Intel ARC Alchemist graphics cards will be the first generation thrust into battle against AMD's RDNA2 and Nvidia's Ampere discrete GPUs. Intel reckons that its ARC Alchemist graphics cards will grasp "leadership performance" by leveraging architecture, logic design, circuit design, process technology and software skills that are at Intel's disposal.
On the topic of the underlying architecture, Intel got more specific, thankfully. Xe-core is described as the compute building block of Xe HPG-based GPUs. In the diagram above you can see a close-up of one of these slices that are all-important to building an Alchemist ARC GPU to target a market segment. Inside each Xe-core there are 16 vector engines (compute focussed), and 16 matrix engines (artificial intelligence focussed).
Alongside a certain number of these slices (up to eight) an Xe HPG GPU will add a set of fixed function units optimised for key DX12 Ultimate gaming features, falling into the following categories; geometry pipeline, rasterisation pipeline, samplers, and pixel backends. Then we have a ray tracing unit per Xe-core slice, capable of ray traversal, bounding box intersection, and triangle intersection calculation acceleration. Last but not least, Intel adds a chunk of L2 cache to fit the target segment of the GPU.

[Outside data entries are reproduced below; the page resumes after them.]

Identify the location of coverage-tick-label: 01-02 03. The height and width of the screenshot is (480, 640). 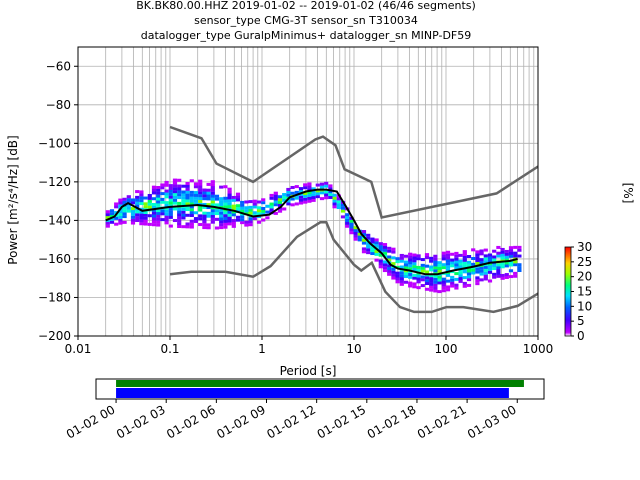
(141, 422).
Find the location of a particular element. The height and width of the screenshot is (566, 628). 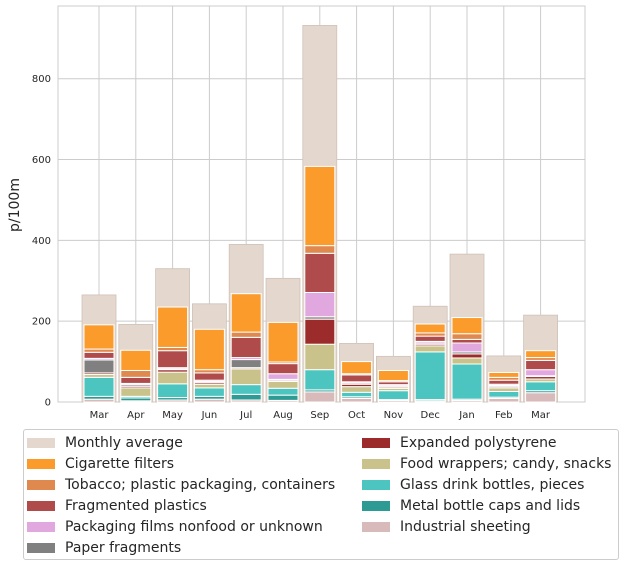

x-tick-label: May is located at coordinates (172, 416).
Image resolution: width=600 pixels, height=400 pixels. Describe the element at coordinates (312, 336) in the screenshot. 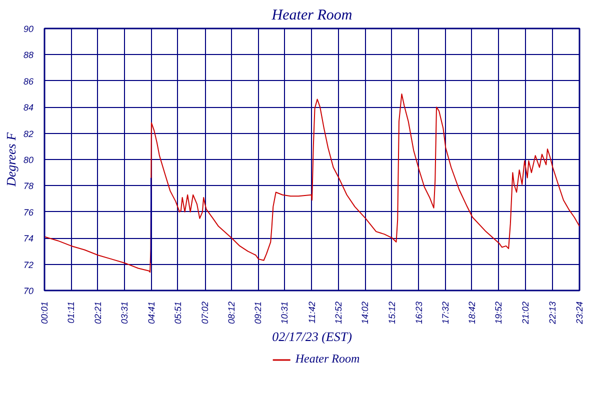

I see `x-axis-title: 02/17/23 (EST)` at that location.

Key official features of the Alchemist SoCs, based on the Xe HPG, will be as follows:
- Up to eight render slices with fixed function designed for DirectX 12 Ultimate
- New Xe-cores with 16 vector engines and 16 matrix engines (referred to as XMX – Xe Matrix eXtensions), cache and shared local memory
- New ray tracing units with support for DirectX Raytracing (DXR) and Vulkan Ray Tracing
- 1.5x frequency uplift and 1.5x performance/watt improvement compared with Xe LP microarchitecture through a combination of architecture, logic design, circuit design, process technology and software optimizations
- Manufactured on TSMC’s N6 process node
As a reminder, from Monday, the client roadmap starts with Alchemist in Q1 2022, but will progress Battlemage, Celestial and Druid SoCs.
Xe HPC and Ponte Vecchio
Intel also wanted to shine light on its Xe HPC architecture for data centres, which it claims "delivers industry-leading FLOPs and compute density to accelerate AI, high performance computing (HPC), and advanced analytics workloads". GPUs based upon Intel Xe HPC slices are codenamed Ponte Vecchio.

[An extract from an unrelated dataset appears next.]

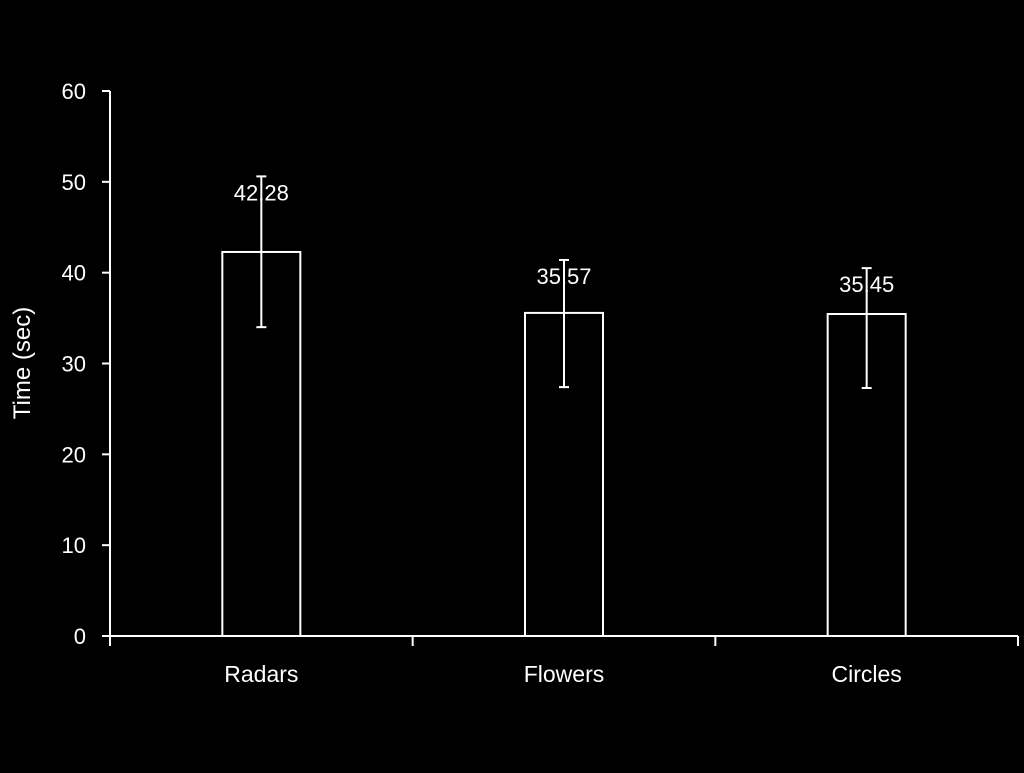 This screenshot has height=773, width=1024. I want to click on x-category-label: Flowers, so click(564, 674).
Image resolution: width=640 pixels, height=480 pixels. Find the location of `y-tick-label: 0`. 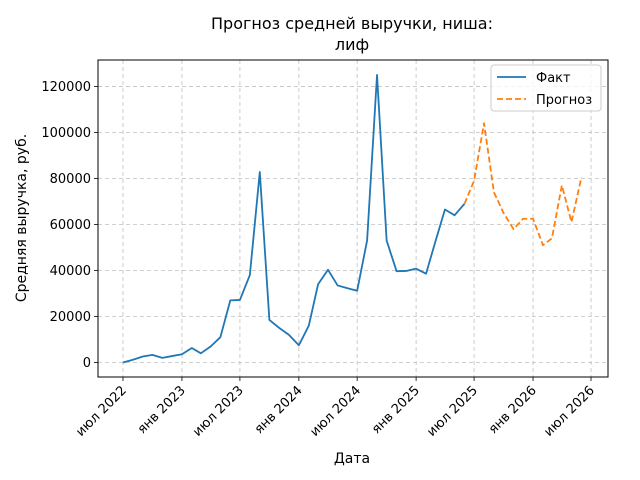

y-tick-label: 0 is located at coordinates (87, 364).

Like with Xe HPG the Xe HPC GPUs will be made from various slices mixing vector engines, matrix engines, caches, and raytracing units in slices – but here the density is increased in stacks and Xe-Link high speed fabric is used to build bigger GPUs – all placed on a base tile for scalability using Intel Foveros Technology. Of course, with the different tasks of importance to data centres the Slice ingredients are different to get the optimal performance from the silicon, as well as offering more scalable options.
Intel demonstrated Pone Vecchio A0 silicon providing 45 TFLOPS FP32 throughput, greater than 5TBps memory fabric bandwidth and greater than 2TBps connectivity bandwidth. It also showed a demo of Ponte Vecchio powering ResNet inference performance of over 43,000 images per second and greater than 3,400 images per second with ResNet training – claimed leadership figures.